Brute Force

Collect all values into a list, sort it, rebuild the linked list.

public ListNode mergeKLists(ListNode[] lists) { List<Integer> values = new ArrayList<>(); for (ListNode list : lists) { while (list != null) { values.add(list.val); list = list.next; } } Collections.sort(values); ListNode dummy = new ListNode(0); ListNode curr = dummy; for (int v : values) { curr.next = new ListNode(v); curr = curr.next; } return dummy.next; } // Time: O(N log N) where N = total nodes. Space: O(N)

Min-Heap

Always extract the globally minimum node from the k current list heads.

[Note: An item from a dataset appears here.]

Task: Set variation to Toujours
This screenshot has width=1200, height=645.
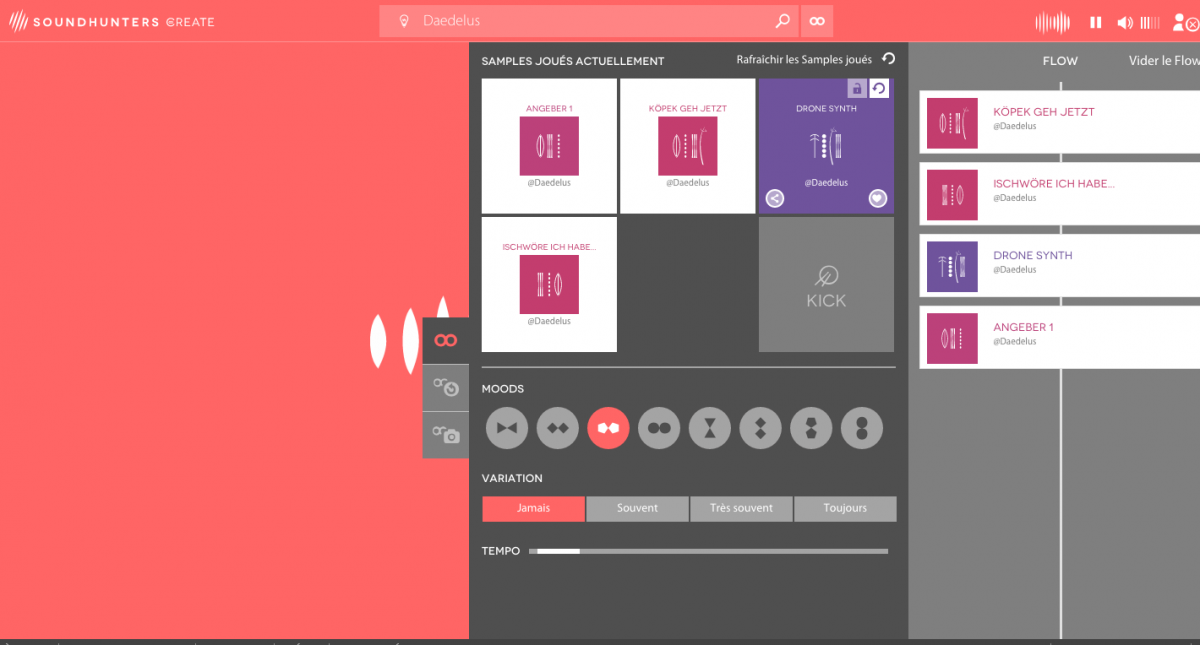Action: point(845,508)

Use a min-heap to efficiently find the minimum among the heads.

Algorithm:

• Push the head node of each list into the min-heap (ordered by val).
• Pop the minimum node, append it to the result, then push its next node (if any) into the heap.
• Repeat until the heap is empty.

public ListNode mergeKLists(ListNode[] lists) { // Min-heap ordered by node value PriorityQueue<ListNode> minHeap = new PriorityQueue<>( Comparator.comparingInt(n -> n.val) ); // Initialise heap with the head of each non-null list for (ListNode list : lists) { if (list != null) minHeap.offer(list); } ListNode dummy = new ListNode(0); ListNode curr = dummy; while (!minHeap.isEmpty()) { ListNode node = minHeap.poll(); // smallest current head curr.next = node; curr = curr.next; if (node.next != null) { minHeap.offer(node.next); // push the next node from the same list } } return dummy.next; }

Approach	Time	Space
Brute Force	O(N log N)	O(N)
Min-Heap	O(N log k)	O(k) — heap holds at most k nodes

N = total number of nodes across all lists, k = number of lists.